>> begin

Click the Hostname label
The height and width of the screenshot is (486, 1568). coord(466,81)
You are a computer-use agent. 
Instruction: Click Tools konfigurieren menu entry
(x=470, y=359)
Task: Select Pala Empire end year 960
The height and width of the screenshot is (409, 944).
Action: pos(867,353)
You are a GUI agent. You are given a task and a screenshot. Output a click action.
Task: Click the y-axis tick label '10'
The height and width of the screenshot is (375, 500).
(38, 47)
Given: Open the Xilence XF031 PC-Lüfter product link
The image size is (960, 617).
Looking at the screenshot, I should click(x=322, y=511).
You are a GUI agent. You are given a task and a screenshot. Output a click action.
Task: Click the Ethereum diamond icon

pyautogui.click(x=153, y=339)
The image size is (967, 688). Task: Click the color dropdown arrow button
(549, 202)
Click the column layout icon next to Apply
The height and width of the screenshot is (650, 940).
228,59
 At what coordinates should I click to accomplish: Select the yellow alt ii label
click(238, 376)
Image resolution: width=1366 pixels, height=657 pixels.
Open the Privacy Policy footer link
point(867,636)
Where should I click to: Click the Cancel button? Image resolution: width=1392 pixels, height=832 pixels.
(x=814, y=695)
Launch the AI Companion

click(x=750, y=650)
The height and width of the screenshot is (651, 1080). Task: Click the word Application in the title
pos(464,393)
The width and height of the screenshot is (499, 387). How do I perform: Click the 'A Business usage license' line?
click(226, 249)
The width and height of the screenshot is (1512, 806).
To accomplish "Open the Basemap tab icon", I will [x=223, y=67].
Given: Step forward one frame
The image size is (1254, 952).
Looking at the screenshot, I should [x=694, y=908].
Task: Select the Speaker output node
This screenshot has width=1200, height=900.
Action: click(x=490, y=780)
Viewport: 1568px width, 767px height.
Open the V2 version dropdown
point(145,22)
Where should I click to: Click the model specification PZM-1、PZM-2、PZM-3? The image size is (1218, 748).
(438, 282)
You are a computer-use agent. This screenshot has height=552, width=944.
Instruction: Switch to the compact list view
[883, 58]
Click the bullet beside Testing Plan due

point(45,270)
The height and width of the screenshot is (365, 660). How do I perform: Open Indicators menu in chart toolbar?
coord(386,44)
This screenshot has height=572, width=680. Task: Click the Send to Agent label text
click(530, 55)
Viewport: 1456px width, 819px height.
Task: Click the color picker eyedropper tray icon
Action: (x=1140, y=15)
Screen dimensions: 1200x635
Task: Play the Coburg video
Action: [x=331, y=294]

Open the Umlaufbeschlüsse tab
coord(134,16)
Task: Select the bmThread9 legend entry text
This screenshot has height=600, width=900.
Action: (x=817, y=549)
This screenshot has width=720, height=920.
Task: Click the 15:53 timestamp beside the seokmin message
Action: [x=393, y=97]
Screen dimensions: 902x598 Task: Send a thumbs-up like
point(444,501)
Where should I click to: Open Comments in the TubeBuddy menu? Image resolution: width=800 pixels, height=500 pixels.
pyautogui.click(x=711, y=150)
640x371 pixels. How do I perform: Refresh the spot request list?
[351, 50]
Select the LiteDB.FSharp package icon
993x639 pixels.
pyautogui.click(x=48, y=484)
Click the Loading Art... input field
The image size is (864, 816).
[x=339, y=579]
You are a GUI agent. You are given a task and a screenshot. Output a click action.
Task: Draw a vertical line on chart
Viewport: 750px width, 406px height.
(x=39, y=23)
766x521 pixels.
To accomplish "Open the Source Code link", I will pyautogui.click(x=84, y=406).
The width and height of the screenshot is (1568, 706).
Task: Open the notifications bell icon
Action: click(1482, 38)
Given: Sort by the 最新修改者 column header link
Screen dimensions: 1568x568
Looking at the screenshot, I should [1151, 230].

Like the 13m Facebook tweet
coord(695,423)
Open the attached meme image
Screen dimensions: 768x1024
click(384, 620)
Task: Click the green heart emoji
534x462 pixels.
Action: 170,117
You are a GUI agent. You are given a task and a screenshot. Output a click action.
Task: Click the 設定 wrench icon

>> end

Put every line of the entries above into a numbered list, skipping any blank lines.

1. Click the Hostname label
2. The height and width of the screenshot is (486, 1568). coord(466,81)
3. You are a computer-use agent. 
4. Instruction: Click Tools konfigurieren menu entry
5. (x=470, y=359)
6. Task: Select Pala Empire end year 960
7. The height and width of the screenshot is (409, 944).
8. Action: pos(867,353)
9. You are a GUI agent. You are given a task and a screenshot. Output a click action.
10. Task: Click the y-axis tick label '10'
11. The height and width of the screenshot is (375, 500).
12. (38, 47)
13. Given: Open the Xilence XF031 PC-Lüfter product link
14. The image size is (960, 617).
15. Looking at the screenshot, I should click(x=322, y=511).
16. You are a GUI agent. You are given a task and a screenshot. Output a click action.
17. Task: Click the Ethereum diamond icon
18. pyautogui.click(x=153, y=339)
19. The image size is (967, 688). Task: Click the color dropdown arrow button
20. (549, 202)
21. Click the column layout icon next to Apply
22. The height and width of the screenshot is (650, 940).
23. 228,59
24.  At what coordinates should I click to accomplish: Select the yellow alt ii label
25. click(238, 376)
26. Image resolution: width=1366 pixels, height=657 pixels.
27. Open the Privacy Policy footer link
28. point(867,636)
29. Where should I click to: Click the Cancel button? Image resolution: width=1392 pixels, height=832 pixels.
30. (x=814, y=695)
31. Launch the AI Companion
32. click(x=750, y=650)
33. The height and width of the screenshot is (651, 1080). Task: Click the word Application in the title
34. pos(464,393)
35. The width and height of the screenshot is (499, 387). How do I perform: Click the 'A Business usage license' line?
36. click(226, 249)
37. The width and height of the screenshot is (1512, 806).
38. To accomplish "Open the Basemap tab icon", I will [x=223, y=67].
39. Given: Step forward one frame
40. The image size is (1254, 952).
41. Looking at the screenshot, I should [x=694, y=908].
42. Task: Select the Speaker output node
43. This screenshot has width=1200, height=900.
44. Action: click(x=490, y=780)
45. Viewport: 1568px width, 767px height.
46. Open the V2 version dropdown
47. point(145,22)
48. Where should I click to: Click the model specification PZM-1、PZM-2、PZM-3? The image size is (1218, 748).
49. (438, 282)
50. You are a computer-use agent. This screenshot has height=552, width=944.
51. Instruction: Switch to the compact list view
52. [883, 58]
53. Click the bullet beside Testing Plan due
54. point(45,270)
55. The height and width of the screenshot is (365, 660). How do I perform: Open Indicators menu in chart toolbar?
56. coord(386,44)
57. This screenshot has height=572, width=680. Task: Click the Send to Agent label text
58. click(530, 55)
59. Viewport: 1456px width, 819px height.
60. Task: Click the color picker eyedropper tray icon
61. Action: (x=1140, y=15)
62. Screen dimensions: 1200x635
63. Task: Play the Coburg video
64. Action: [x=331, y=294]
65. Open the Umlaufbeschlüsse tab
66. coord(134,16)
67. Task: Select the bmThread9 legend entry text
68. This screenshot has height=600, width=900.
69. Action: (x=817, y=549)
70. This screenshot has width=720, height=920.
71. Task: Click the 15:53 timestamp beside the seokmin message
72. Action: [x=393, y=97]
73. Screen dimensions: 902x598 Task: Send a thumbs-up like
74. point(444,501)
75. Where should I click to: Open Comments in the TubeBuddy menu? Image resolution: width=800 pixels, height=500 pixels.
76. pyautogui.click(x=711, y=150)
77. 640x371 pixels. How do I perform: Refresh the spot request list?
78. [351, 50]
79. Select the LiteDB.FSharp package icon
80. 993x639 pixels.
81. pyautogui.click(x=48, y=484)
82. Click the Loading Art... input field
83. The image size is (864, 816).
84. [x=339, y=579]
85. You are a GUI agent. You are given a task and a screenshot. Output a click action.
86. Task: Draw a vertical line on chart
87. Viewport: 750px width, 406px height.
88. (x=39, y=23)
89. 766x521 pixels.
90. To accomplish "Open the Source Code link", I will pyautogui.click(x=84, y=406).
91. The width and height of the screenshot is (1568, 706).
92. Task: Open the notifications bell icon
93. Action: click(1482, 38)
94. Given: Sort by the 最新修改者 column header link
95. Screen dimensions: 1568x568
96. Looking at the screenshot, I should [1151, 230].
97. Like the 13m Facebook tweet
98. coord(695,423)
99. Open the attached meme image
100. Screen dimensions: 768x1024
101. click(384, 620)
102. Task: Click the green heart emoji
103. 534x462 pixels.
104. Action: 170,117
105. You are a GUI agent. You are given a task and a screenshot. Output a click action.
106. Task: Click the 設定 wrench icon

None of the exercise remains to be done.